Verbraucherschützer prangern überteuerte Riester-Verträge an. In vielen Fällen seien die Vertragskosten höher als die staatlichen Zulagen. Die Politik müsse darauf reagieren und Kostenobergrenzen festlegen.

Wenn Vater Staat vergebens zahlt: Bei vielen Riester-Verträgen bleibt vom erhofften Zuschuss nicht mehr viel übrig.
Staatliche Zulagen, Steuerervergünstigungen und Kapitalerhaltsgarantien sollen die private Vorsorge mit Riester besonders für Geringverdiener interessant machen. Wie der Arbeitnehmer seine Sparraten und staatliche Zulagen anlegt, kann er selbst entscheiden. Banken und freie Vermittler bieten unter anderem Banksparpläne, Versicherungsverträge und Fondssparpläne.
Die Verbraucherzentrale Baden-Württemberg kritisiert jetzt die Produkte der Banken und Versicherungen. Viele der angebotenen Produkte seien überteuert.
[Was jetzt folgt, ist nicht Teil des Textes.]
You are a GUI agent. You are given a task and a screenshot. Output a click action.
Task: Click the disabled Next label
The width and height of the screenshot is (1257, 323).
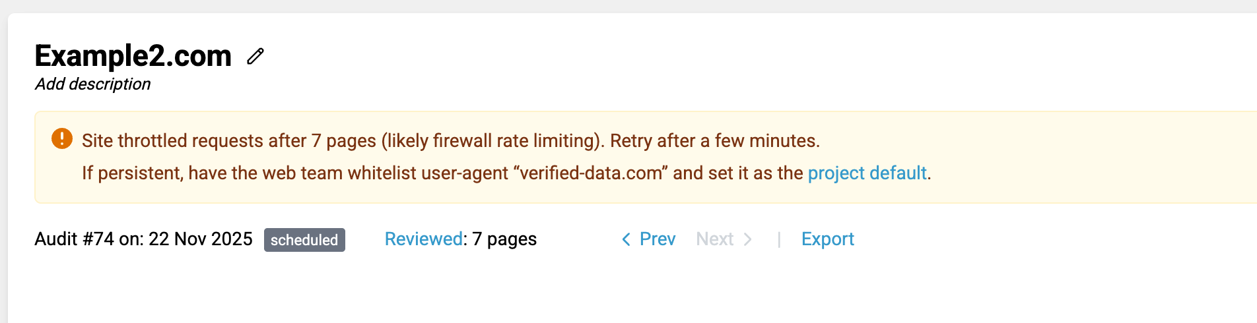(714, 239)
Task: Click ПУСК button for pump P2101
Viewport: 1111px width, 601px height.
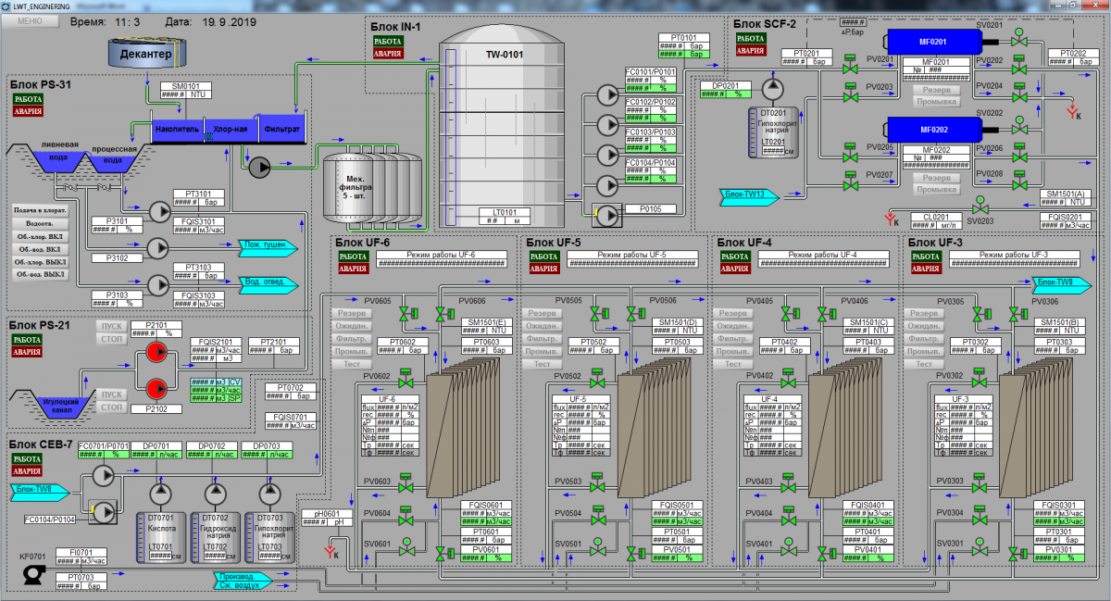Action: point(111,326)
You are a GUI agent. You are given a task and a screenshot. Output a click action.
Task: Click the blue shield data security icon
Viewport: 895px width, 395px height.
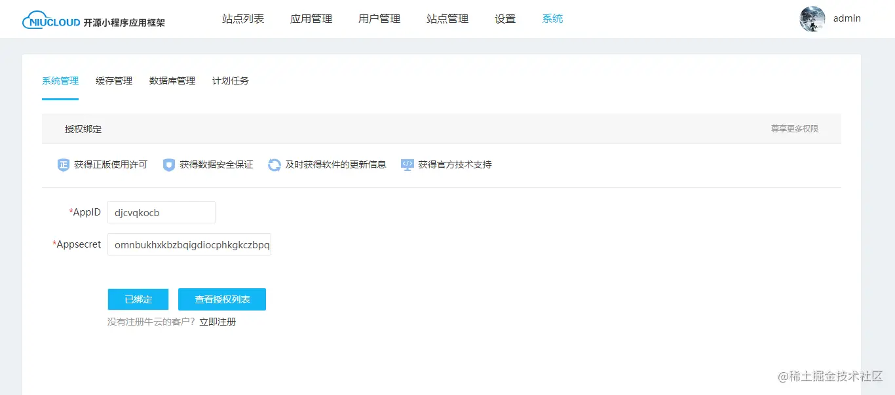point(170,164)
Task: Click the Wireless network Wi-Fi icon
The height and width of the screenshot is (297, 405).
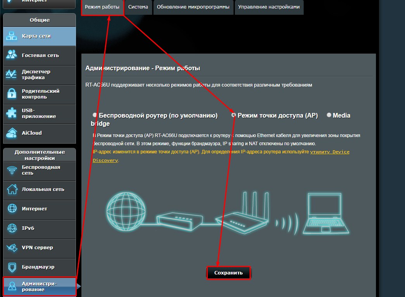Action: click(12, 170)
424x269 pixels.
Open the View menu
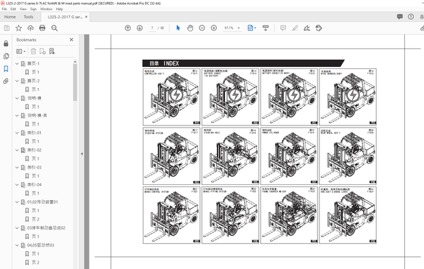coord(23,9)
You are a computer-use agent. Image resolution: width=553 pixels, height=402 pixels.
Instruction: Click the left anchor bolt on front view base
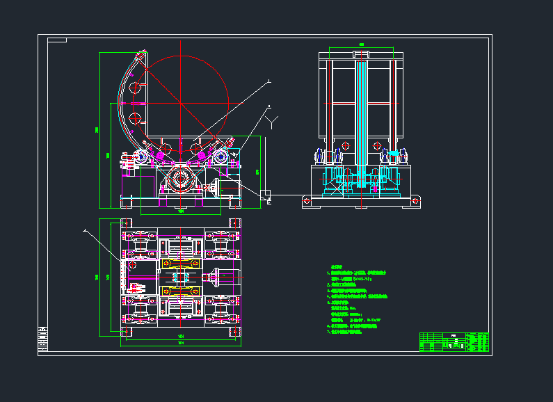[307, 202]
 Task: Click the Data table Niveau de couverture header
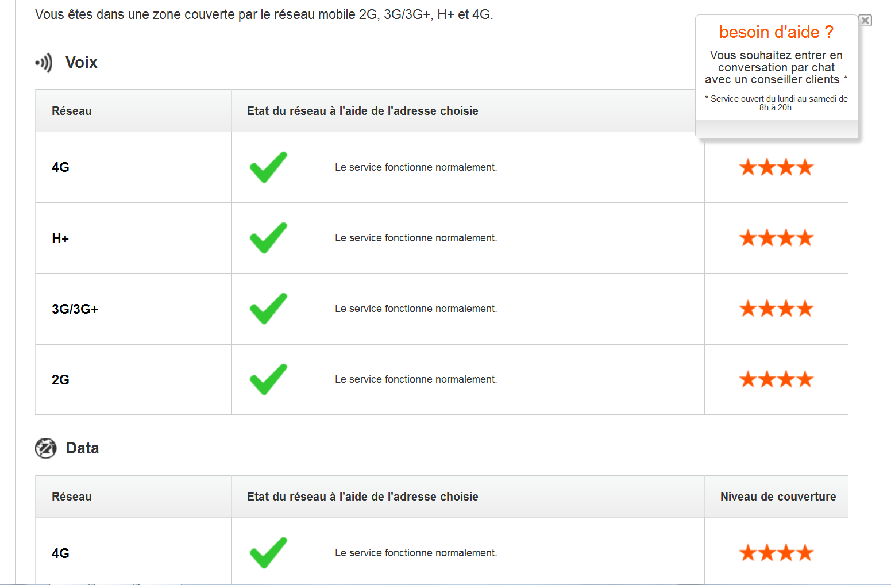pos(778,497)
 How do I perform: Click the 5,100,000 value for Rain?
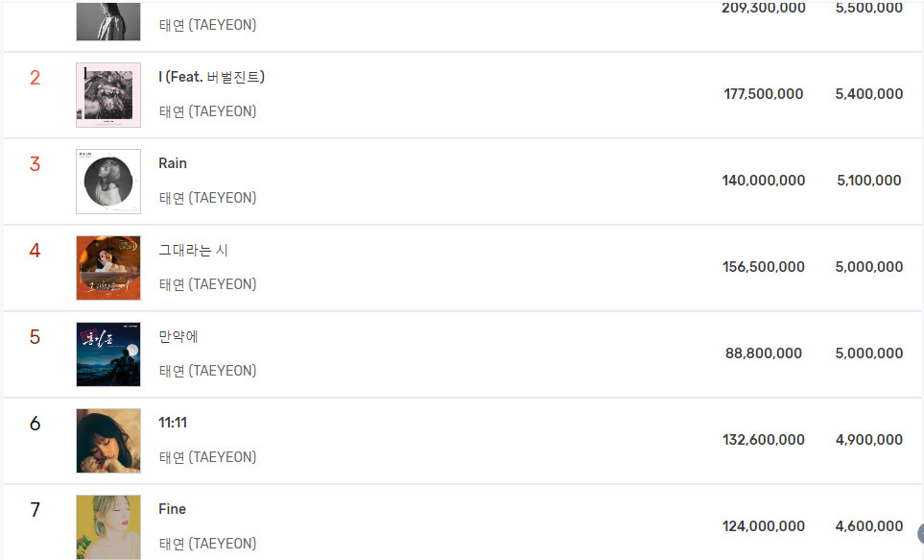(x=869, y=180)
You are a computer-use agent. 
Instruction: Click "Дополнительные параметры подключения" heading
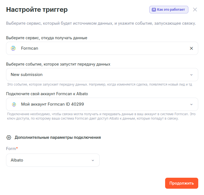tap(58, 138)
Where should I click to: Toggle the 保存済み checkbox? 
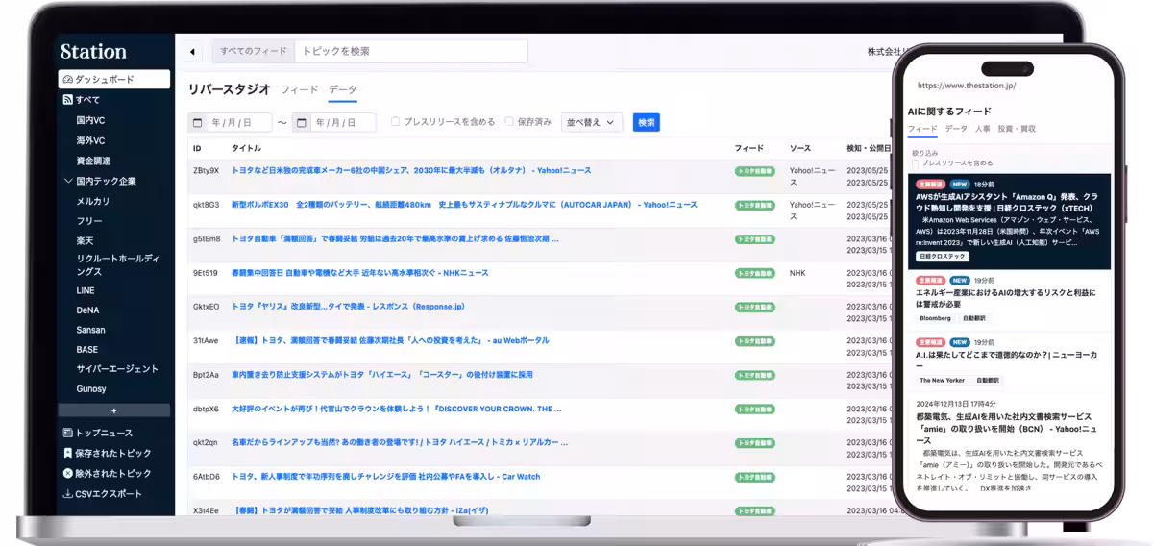(x=509, y=122)
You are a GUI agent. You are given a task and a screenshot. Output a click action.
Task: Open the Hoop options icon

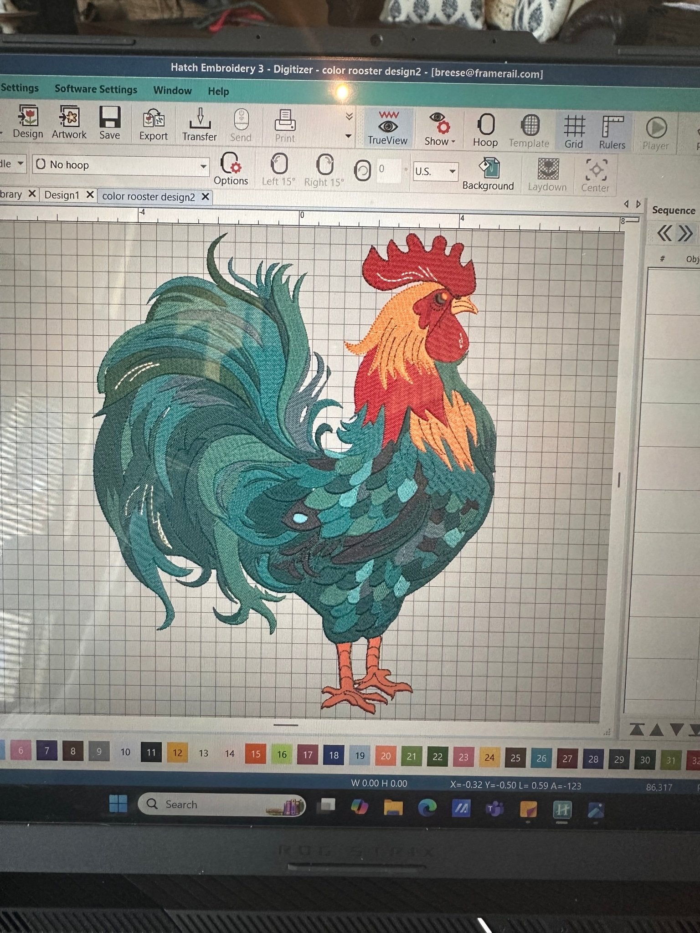[x=231, y=169]
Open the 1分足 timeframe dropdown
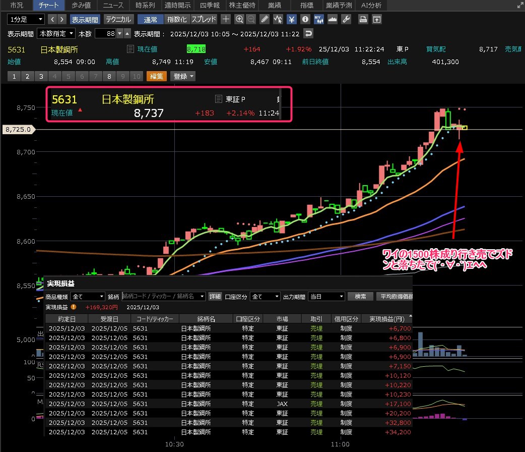The height and width of the screenshot is (452, 525). (x=26, y=19)
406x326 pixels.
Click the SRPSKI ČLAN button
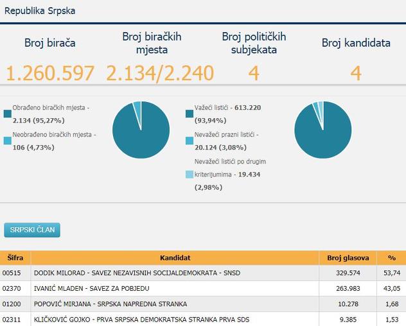(32, 230)

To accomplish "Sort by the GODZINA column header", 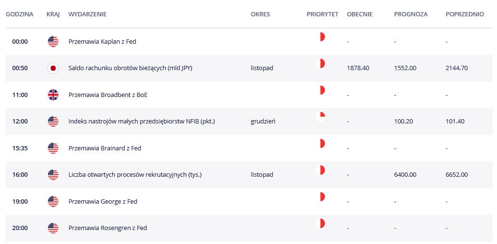I will [20, 14].
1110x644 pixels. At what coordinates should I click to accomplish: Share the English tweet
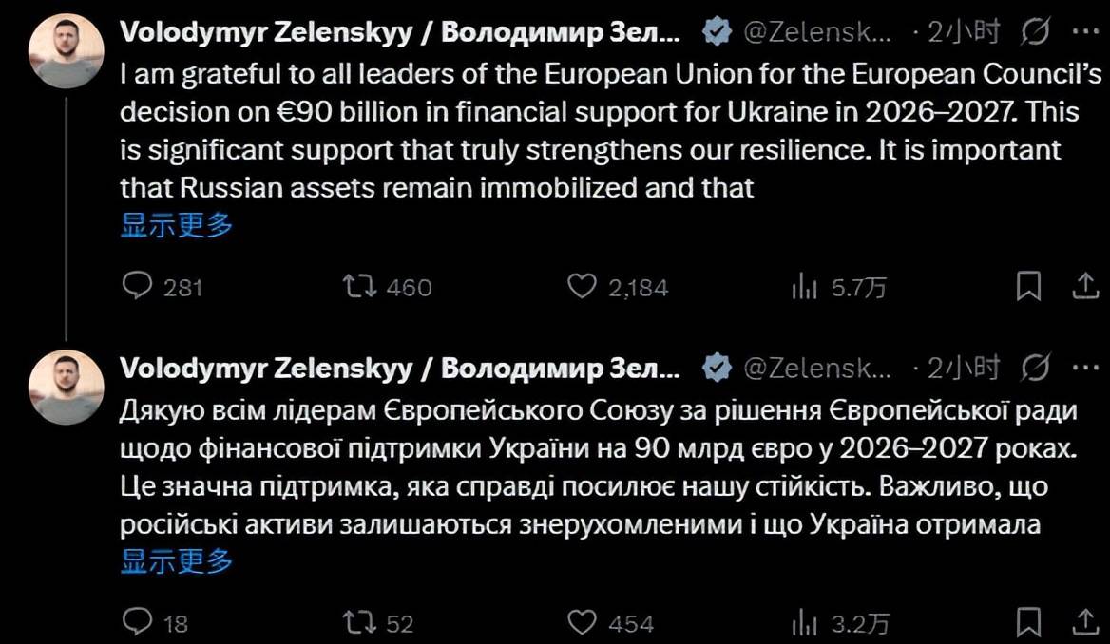(x=1085, y=286)
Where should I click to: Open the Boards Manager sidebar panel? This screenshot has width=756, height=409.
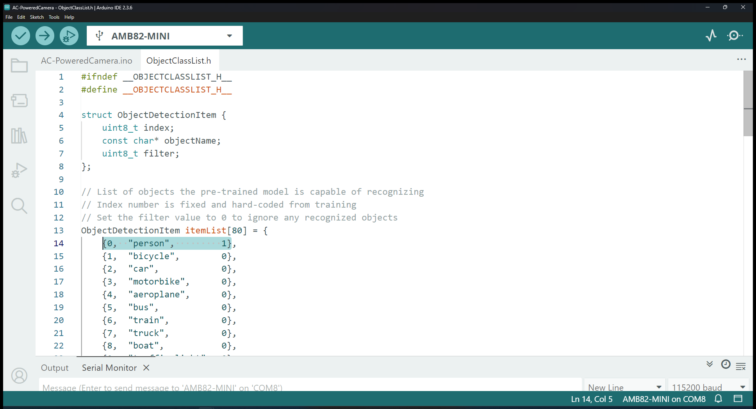point(19,100)
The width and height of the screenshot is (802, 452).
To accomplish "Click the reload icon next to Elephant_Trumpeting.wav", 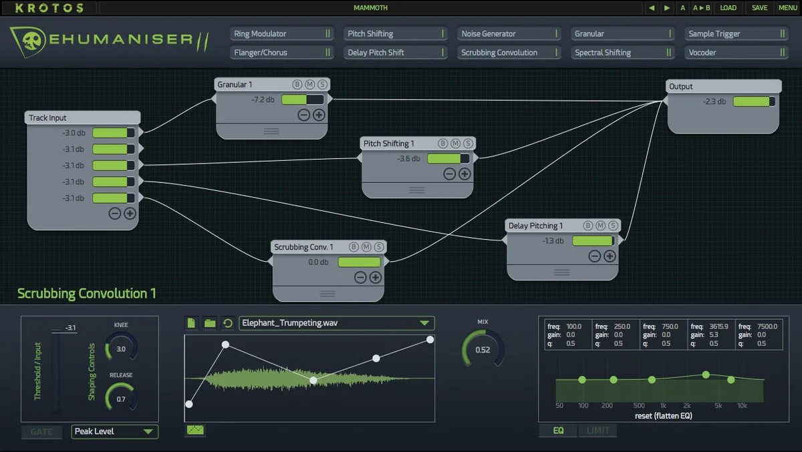I will [x=227, y=323].

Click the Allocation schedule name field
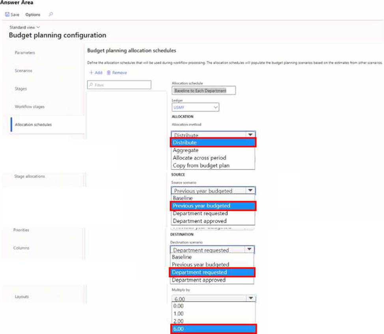coord(204,91)
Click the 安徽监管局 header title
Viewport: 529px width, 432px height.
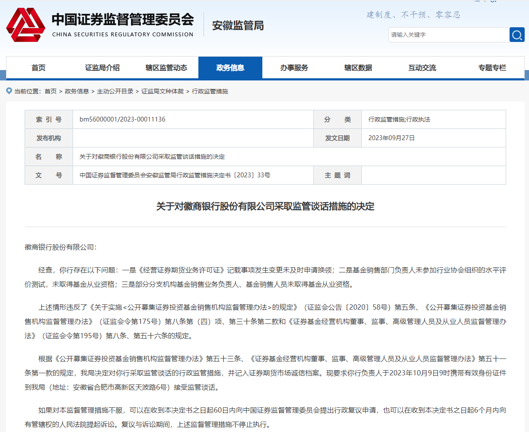pyautogui.click(x=238, y=26)
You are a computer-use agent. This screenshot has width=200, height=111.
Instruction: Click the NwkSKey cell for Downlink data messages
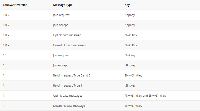pyautogui.click(x=131, y=45)
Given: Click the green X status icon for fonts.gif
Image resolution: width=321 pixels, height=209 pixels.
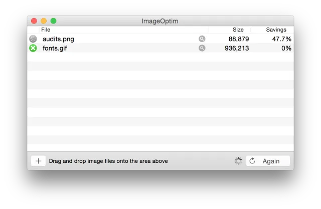Looking at the screenshot, I should (33, 48).
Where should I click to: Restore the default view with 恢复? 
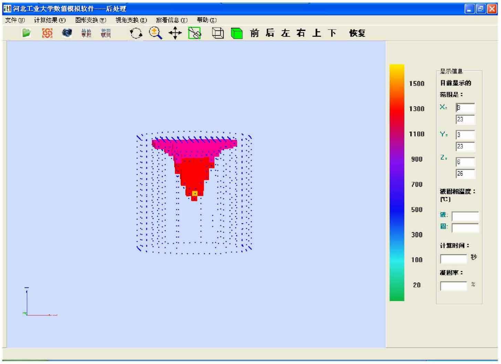pyautogui.click(x=357, y=33)
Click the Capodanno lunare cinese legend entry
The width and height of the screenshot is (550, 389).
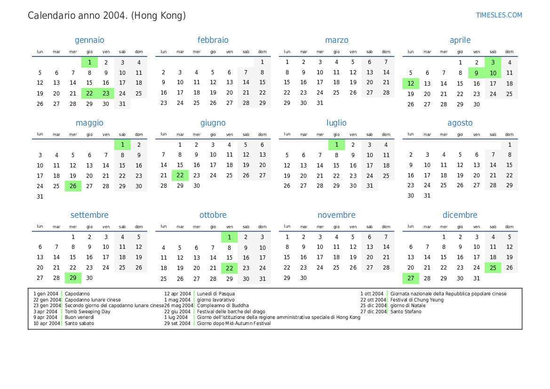click(x=93, y=300)
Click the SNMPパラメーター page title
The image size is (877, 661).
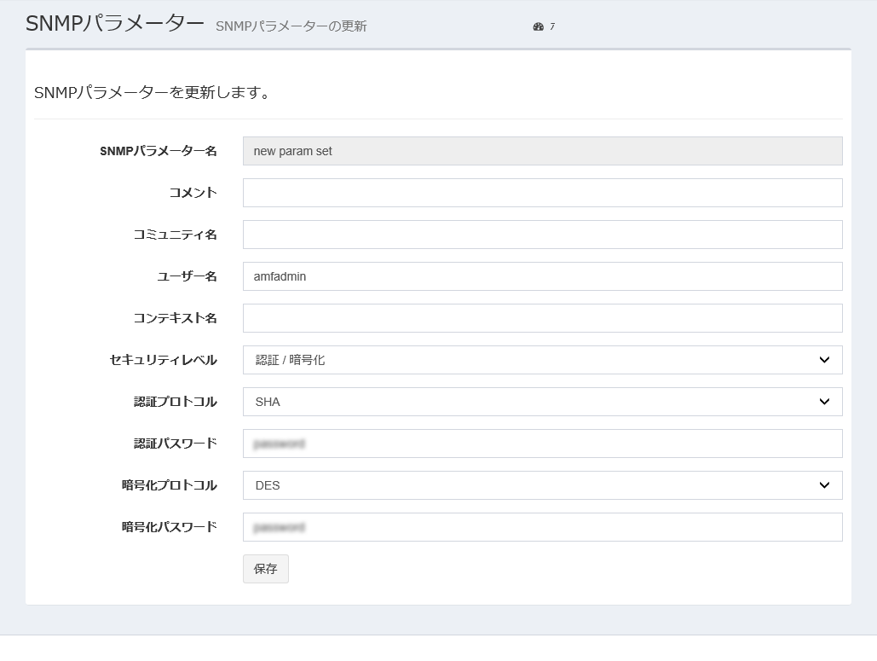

Die Verbraucherschützer berichten, dass in der Beratungspraxis häufig Verträge auftauchen, bei denen die Kosten der Verträge die staatlichen Zulagen auffressen. „Die Zulagen kommen in der Masse nicht der Altersvorsorge zugute“, sagt Niels Nauhauser, Finanzexperte der Verbraucherzentrale Baden-Württemberg.
Die Kosten eines Vertrags können über die gesamte Laufzeit dreimal so hoch sein wie die staatliche Förderung. Das macht sich besonders beim Anbieterwechsel unangenehm bemerkbar. Bei vielen Verträgen riskieren Riester-Sparer, die ihren Anbieter wechseln, den Großteil der eingezahlten Beträge zu verlieren. Ein besonders heftiges Beispiel aus der Beratung der Verbraucherzentralen: Ein Riester-Sparer hatte nach drei Jahren seinen Riesteranbieter gewechselt. Bis zum Wechsel hatte er 1235 Euro an Sparbeiträgen und Zulagen angesammelt. Nach der Kündigung überwies ihm sein Riesteranbieter gerade einmal 150 Euro – der Rest des Geldes war für Provisionszahlungen an den Vertrieb und für andere Kosten draufgegangen.
Die Verbraucherzentrale Baden-Württemberg fordert deshalb, dass die Politik gegen teure Riesterverträge bei der staatlichen Altersvorsorge vorgeht. Die Forderungen der Verbraucherschützer werden den Banken und Finanzvermittlern wenig gefallen. So wollen die Verbraucherschützer, dass für den Verkauf von Produkten im Bereich Altersvorsorge keine Provisionen mehr fließen dürfen und dass auch staatliche Anbieter günstige alternative Riesterprodukte anbieten. Ein Beispiel hierfür könnten Bundesschatzbriefe oder die neue Tagesanleihe des Bundes sein, die mit Tagesgeldkonten konkurriert. Außerdem sollen künftig Obergrenzen für die Kostenbelastung beim Produktwechsel gelten – 25 Prozent lautet hier der Vorschlag.
Die Riester-Zuschüsse könnten auch automatisch kommen
Ein weiteres Riester-Ärgernis aus Sicht der Verbraucherschützer: Viele Riester-Sparer beantragen ihre staatlichen Zulagen für den Riester-Vertrag nicht. Im Herbst 2007 hatte jeder vierte Riester-Sparer die Zulagen für 2006 noch nicht beantragt. „Die Frage ist, warum die Zulage überhaupt beantragt werden muss“, sagt Finanzexperte Nauhauser. Genauso gut könnten die staatlichen Zuschüsse automatisch gutgeschrieben werden. „Die Abgeltungssteuer wird künftig schließlich auch ohne Zutun der Sparer bei der Bank eingezogen“, so Naushauser.